Poor child. Failed by so many in so short a time.
I agree with the concern on about how people like the birth mother are treated and that there will likely be no review or be 'lessons identified' for that, even if it's just in how she was treated after the child's death.
As much as we can list off what should happen to protect her, this is a failing area and good protocols by multiple agencies weren't followed in what we have publically, which leads to concerns to how they weren't followed in what we don't have. Saying this will have happened or they will do that ignores that.
I've always had a good relationship with my local SS team, but I have seen where the weak links between agencies and the bias within particular spaces means we're failing families and the most vulnerable, like little Leiland-James.
I don't agree on the it’s obviously practically unheard of for adoptive parents to murder their children as I can think of many cases, largely in situations where there was poor oversight of adoption with many of the failings seen in this case. The UK is generally does well with that in recent years, but it's something we have to remain vigilant about/
Given that his DF isn't mentioned we can only assume he was violent/ in prison etc.
Why can we only assume that? I thought it was more likely it was a short relationship/one night stand & he either isn't involved, possibly in a mutually agreed way, or was never told or she might not know. Jumping to that says more about your bias than what options are available.
what you don’t know is they are often repeating the patterns of their own childhood. Being attracted to abusive men. Living with abuse is not as shocking to them as you might think.
Actually, this is debated and the evidence for this concept may not be as strong as you think it is. Many think it's outdated and misogynistic.

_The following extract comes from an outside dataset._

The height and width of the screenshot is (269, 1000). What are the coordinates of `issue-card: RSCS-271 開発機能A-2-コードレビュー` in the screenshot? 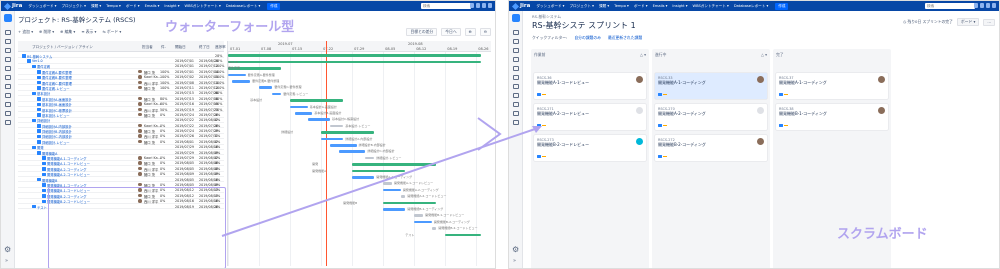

This rhetoric generally ignores that there are plenty of survivors of chaotic childhood upbringings and child domestic abuse who don't go on to have abusive relationships as adults - it perpetuates the damaging ideas that we're broken and always will be - and that there are people from fine upbringings who also have multiple abusive relationships. It makes no acknowledgement of how common abusive partners are or how our systems often support abusers and puts barriers in the way of victims.